Unterstützer der Initiative ›Seebrücke‹ haben am Sonntag versucht, vor dem Brandenburger Tor eine Versammlung durchzuführen. Da Versammlungen in Berlin aktuell verboten sind und die Gruppe über keine Ausnahmegenehmigung verfügte, löste die Polizei das Treffen auf.
Die Polizei forderte die Demonstranten per Lautsprecher auf, den Platz zu verlassen. Dann folgten Gespräche mit den Teilnehmern, die der ersten Bitte nicht folgten, schrieb die Polizei über Twitter. »Gegen Personen, die sich weigerten zu gehen, wurden Anzeigen geschrieben«, hieß es weiter von Seiten der der Polizei.
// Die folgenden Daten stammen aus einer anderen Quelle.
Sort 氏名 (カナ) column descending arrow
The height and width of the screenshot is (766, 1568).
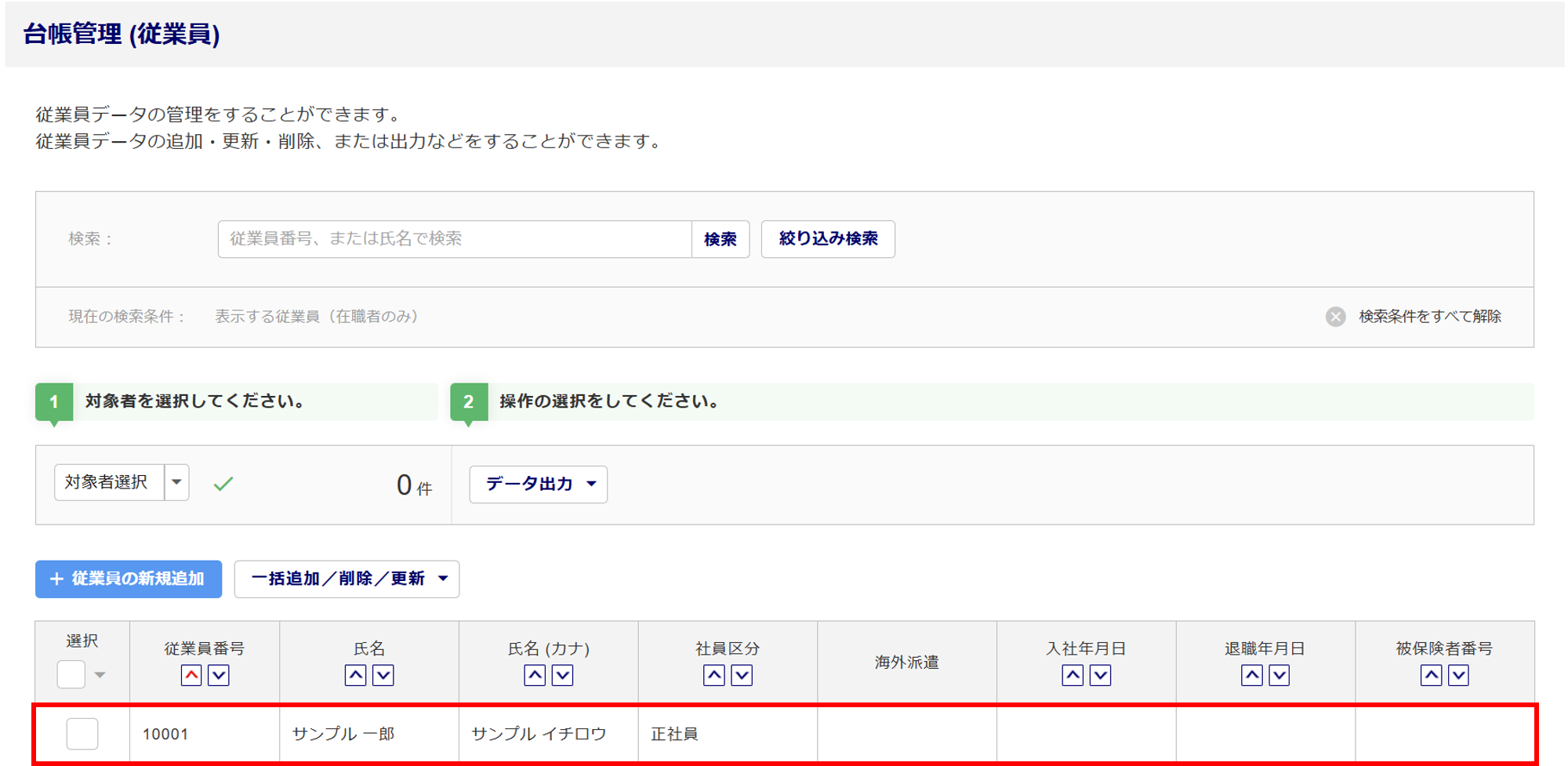point(563,675)
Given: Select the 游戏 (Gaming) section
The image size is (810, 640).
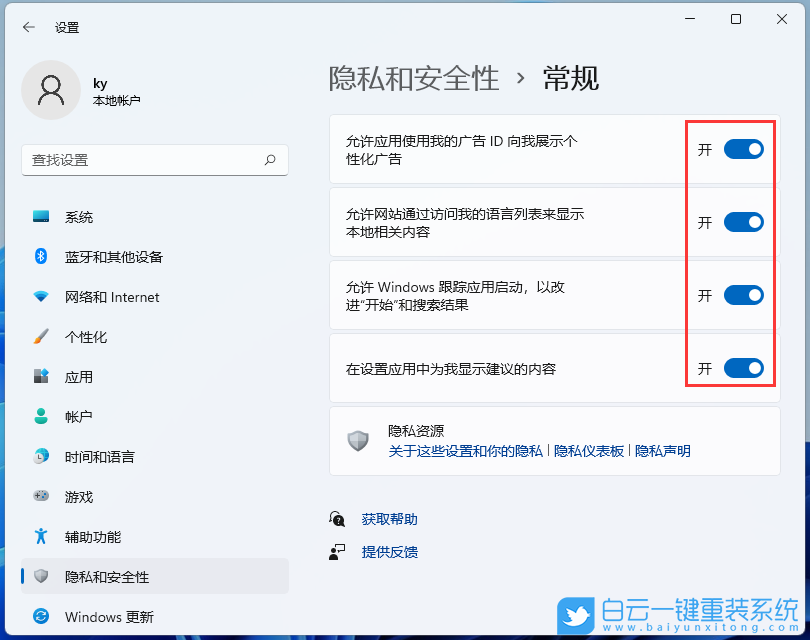Looking at the screenshot, I should [x=77, y=497].
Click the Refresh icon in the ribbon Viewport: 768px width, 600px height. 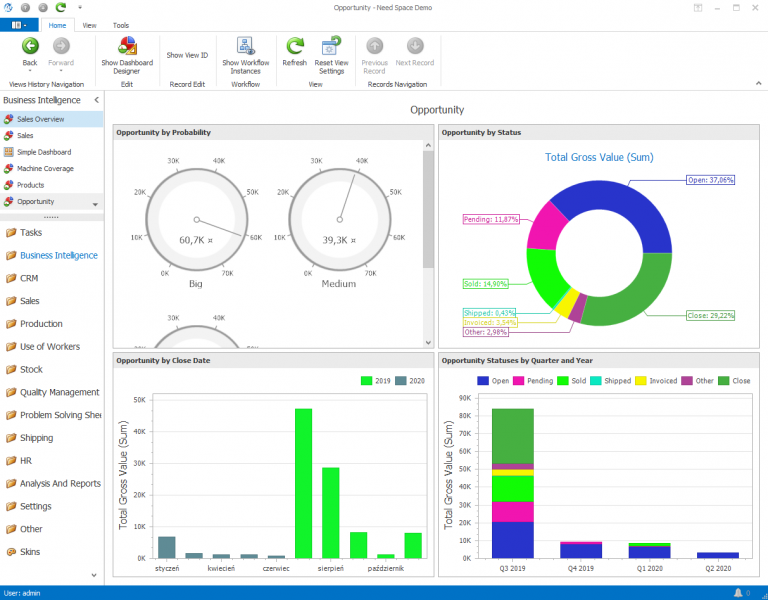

Die der Hilfsindustrie zugeordnete Initiative ›Seebrücke‹ hatte Ende vergangener Woche zu der Demonstration aufgerufen. Dabei hatten sie sich eine neue Taktik überlegt, die den Vorgaben des Senats für das Social Distancing entsprechen sollen: »Wir spazieren einzeln im Minutentakt an diesen Orten vorbei und hinterlassen dabei farbige Fußabdrücke oder leere Schuhe.«
Die Initiative fordert eine »Evakuierung der griechischen Lager«. Dort waren in den letzten Tagen mehrere Corona-Fälle aufgetreten. Die Migranten sollen, wenn es nach den Vorstellungen von ›Seebrücke‹ geht, nach Deutschland gebracht werden.